Over the years I have brought back my 1951, Mid-Century Modern home to a livable, well-loved structure. I must give ample credit to my wife who, unlike me, can see shades of color, repair paint and plaster and has uncluttered my tendency to clutter. Also, I am mostly a slob. Not an extreme slob, I eventually pick shit up, but slovenly enough.

However, when it comes to the garden and the yard in general, I pretty much hold my own. This makes my wife happy as she breaks out in rashes from all sorts of bugs and plants.

I am an above average vegetable gardener, with a specialty in growing heirloom varieties. I have a feel for what can grow in our Zone 5a climate at 5,400 feet in altitude.

For the most part, and starting in late June, we harvest enough of the basics to keep away from the produce section of the supermarket. My squash crop usually lasts through late winter, wrapped in newspaper in the garage.

There is an exception, the narrow strip along the home’s south side. When I first moved in, infused with my ongoing love of anything Japanese, it was the focus of my landscaping attention. For a few years, it became beautiful.

However, over recent times it has fallen into disrepair and lots of bedding plants run awry. With my writing business, book projects, and other obligations, the south side garden came in part to represent a kind of metaphorical neglect. Overlooking life, taking life far too much for granted has caught up with me.

It is not that I don’t constantly make myself aware of the “yellow leaves” on my personal tree of life, but rather there are times when I don’t see how the passage of times affects those in my circle of friends. I am going through a period of sadness about it.

On Metaphors, John and Eric

Friends, real friends and not the Facebook kind, are difficult to find. This is hardly a breakthrough observation. Nevertheless, the deaths and diseases affecting my friends at present, occupy my thoughts.

Last month, Eric, a very fine artist and friend passed from Lymphoma, and now an old friend named John appears to be terminally ill.

John is a food industry mentor and former co-worker. He has forgotten more about the industry than most people learn. He carries the burden of Job. They royally fucked up his prostate cancer procedure with those radioactive seeds, burning a hole from the bladder to the intestine. It gives him constant — and serious infections.

They discovered a cancerous tumor wrapped around his intestine as well. They said it had calcified, which was supposedly a good thing. Nevertheless, he has been on chemotherapy for several years.

Two years ago his wife passed of metastatic breast cancer.

I have done my best to be his friend. We meet for coffee most every week to discuss what we shared in the past. He was stable for a while, but suddenly the cancer broke out and now devastates his body. I am so depressed over it. He is a good, decent man and the toughest person I know.

Where Grief Goes

It was 99 degrees yesterday when I started reclaiming the south side of my yard’s landscaping. I can no longer do anything for Eric. All I can do for John is to be his friend and ease his transition to wherever we must all go.

But what I can do is to build them both a garden, at least I can do that. Today I took my trusted pick and pitchfork and chopped away at the earth.

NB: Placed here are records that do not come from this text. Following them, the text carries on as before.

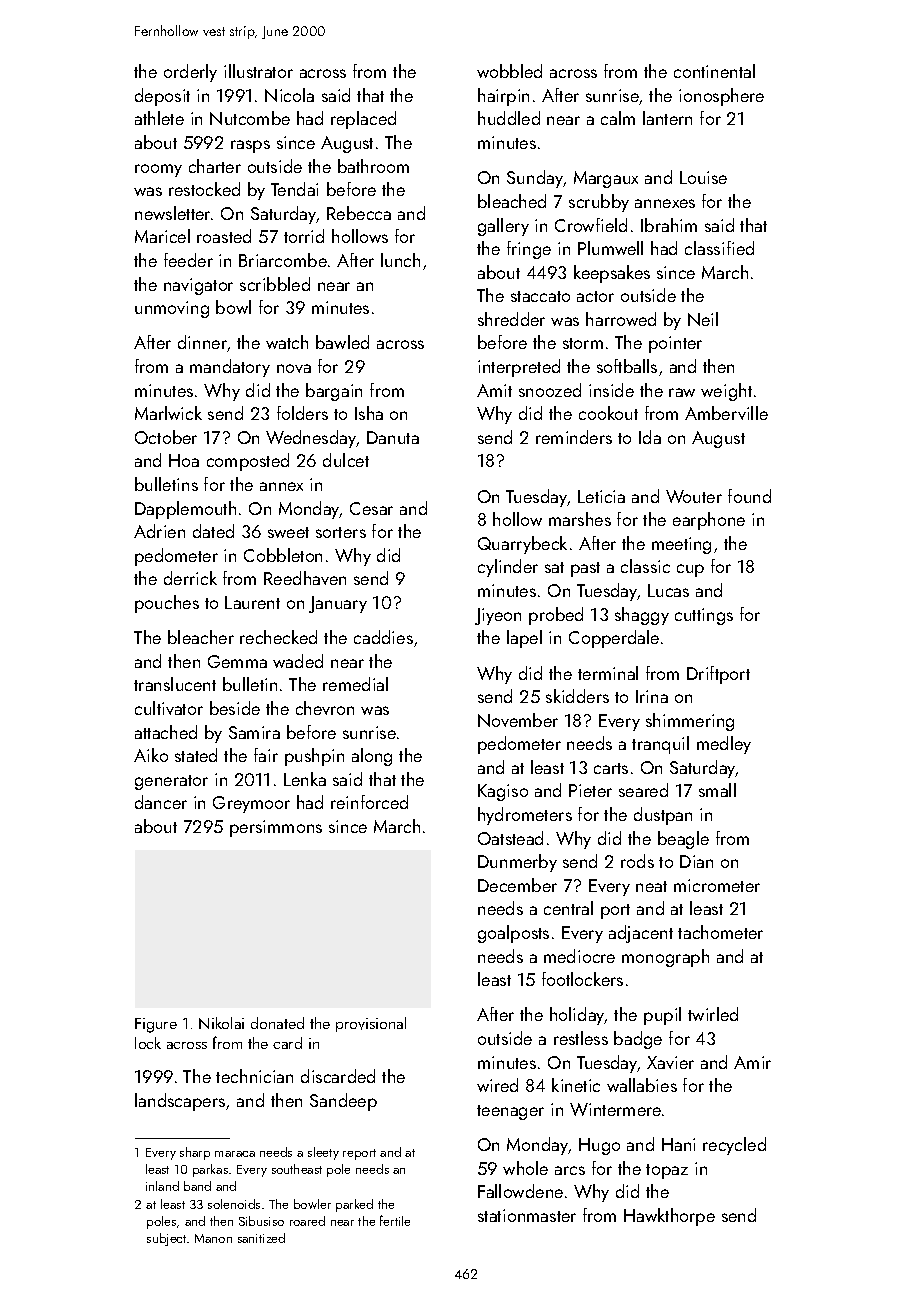 Image resolution: width=908 pixels, height=1316 pixels. What do you see at coordinates (204, 189) in the screenshot?
I see `restocked` at bounding box center [204, 189].
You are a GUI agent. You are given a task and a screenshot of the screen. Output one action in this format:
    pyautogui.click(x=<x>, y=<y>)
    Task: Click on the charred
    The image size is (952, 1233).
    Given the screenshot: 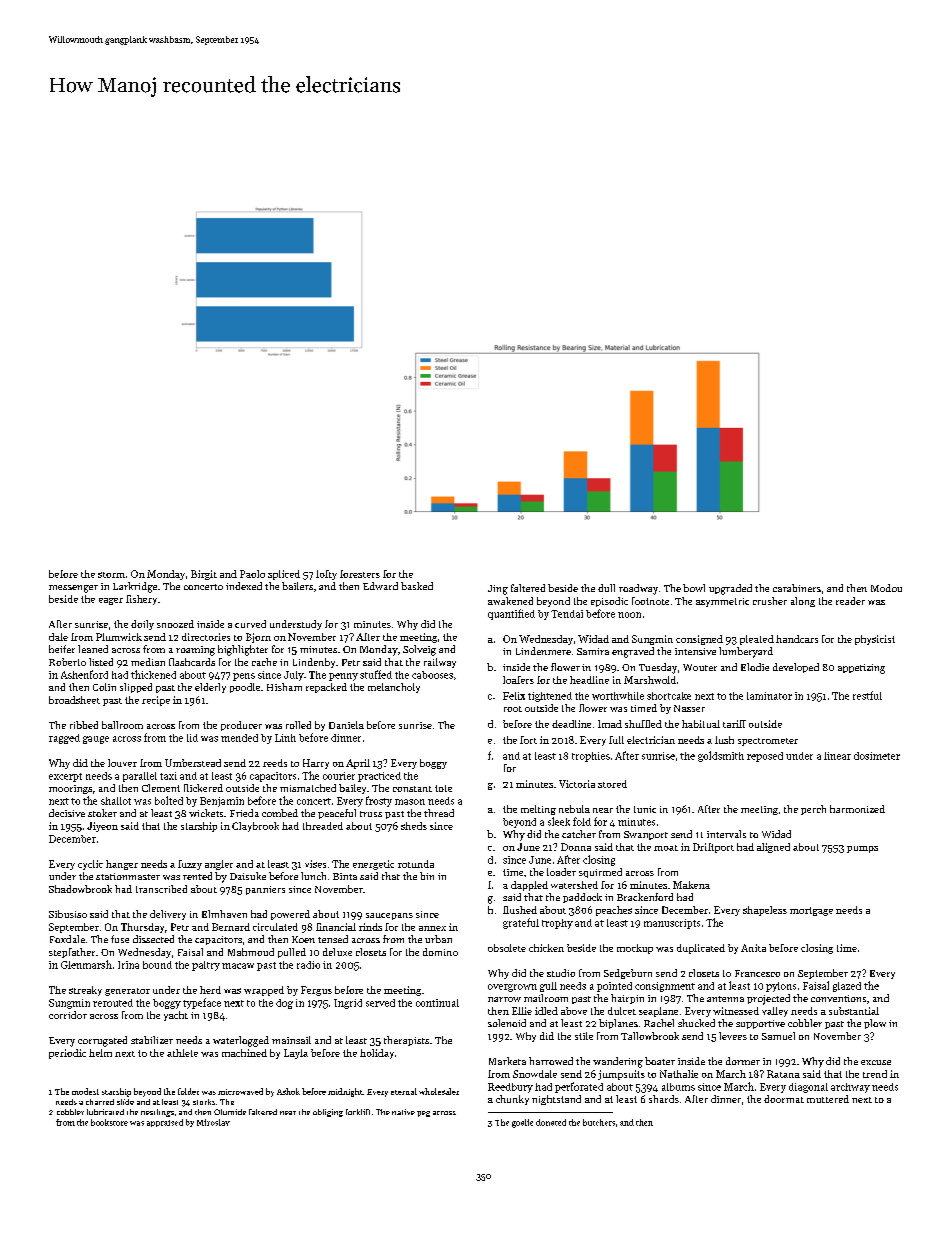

It was 100 degrees. I did not feel the heat so much as age and anger over things I cannot control. I have become old but the pick feels good in my hands and I know what I am doing with it.

It will take me at least a week to reclaim the area just from the Vinca and other vines. They represent neglect and temporary indifference. The project will occupy many hours over the rest of my summer. I hope both men, somehow, will see my work and smile. I hope it is pleasing in their sight. I hope, always, for miracles.